*** Opening of MATERIALS PROVIDED ***

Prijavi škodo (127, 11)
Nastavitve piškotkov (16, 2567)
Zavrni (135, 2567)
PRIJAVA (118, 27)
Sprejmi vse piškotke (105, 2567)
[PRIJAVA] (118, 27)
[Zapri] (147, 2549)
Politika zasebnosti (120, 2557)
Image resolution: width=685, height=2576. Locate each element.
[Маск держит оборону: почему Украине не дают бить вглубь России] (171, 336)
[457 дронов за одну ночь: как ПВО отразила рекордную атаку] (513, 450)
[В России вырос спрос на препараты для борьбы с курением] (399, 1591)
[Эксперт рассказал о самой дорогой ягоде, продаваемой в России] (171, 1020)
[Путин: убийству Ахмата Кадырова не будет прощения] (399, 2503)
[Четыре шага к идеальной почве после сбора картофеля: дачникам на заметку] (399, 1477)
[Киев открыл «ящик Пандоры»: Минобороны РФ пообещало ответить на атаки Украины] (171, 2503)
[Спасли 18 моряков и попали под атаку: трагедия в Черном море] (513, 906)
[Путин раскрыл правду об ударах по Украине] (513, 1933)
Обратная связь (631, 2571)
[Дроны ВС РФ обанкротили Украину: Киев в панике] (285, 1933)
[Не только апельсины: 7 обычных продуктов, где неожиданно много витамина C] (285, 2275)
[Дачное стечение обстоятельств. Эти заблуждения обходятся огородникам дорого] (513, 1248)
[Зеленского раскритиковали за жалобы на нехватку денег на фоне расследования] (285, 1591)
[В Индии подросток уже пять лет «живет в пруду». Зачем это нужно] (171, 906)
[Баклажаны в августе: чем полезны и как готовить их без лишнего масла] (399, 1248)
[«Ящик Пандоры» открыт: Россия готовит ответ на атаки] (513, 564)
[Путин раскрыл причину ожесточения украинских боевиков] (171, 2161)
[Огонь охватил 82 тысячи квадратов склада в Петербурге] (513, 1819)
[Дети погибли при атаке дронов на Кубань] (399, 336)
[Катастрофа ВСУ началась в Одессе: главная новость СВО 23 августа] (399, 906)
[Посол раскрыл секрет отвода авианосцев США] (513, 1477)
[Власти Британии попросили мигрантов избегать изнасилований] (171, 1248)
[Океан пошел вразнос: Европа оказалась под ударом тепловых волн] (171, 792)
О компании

*** Close of MATERIALS PROVIDED ***

Return, exactly, the lines from the first line of the records above to the line containing "[Спасли 18 моряков", both included.

Prijavi škodo (127, 11)
Nastavitve piškotkov (16, 2567)
Zavrni (135, 2567)
PRIJAVA (118, 27)
Sprejmi vse piškotke (105, 2567)
[PRIJAVA] (118, 27)
[Zapri] (147, 2549)
Politika zasebnosti (120, 2557)
Image resolution: width=685, height=2576. Locate each element.
[Маск держит оборону: почему Украине не дают бить вглубь России] (171, 336)
[457 дронов за одну ночь: как ПВО отразила рекордную атаку] (513, 450)
[В России вырос спрос на препараты для борьбы с курением] (399, 1591)
[Эксперт рассказал о самой дорогой ягоде, продаваемой в России] (171, 1020)
[Путин: убийству Ахмата Кадырова не будет прощения] (399, 2503)
[Четыре шага к идеальной почве после сбора картофеля: дачникам на заметку] (399, 1477)
[Киев открыл «ящик Пандоры»: Минобороны РФ пообещало ответить на атаки Украины] (171, 2503)
[Спасли 18 моряков и попали под атаку: трагедия в Черном море] (513, 906)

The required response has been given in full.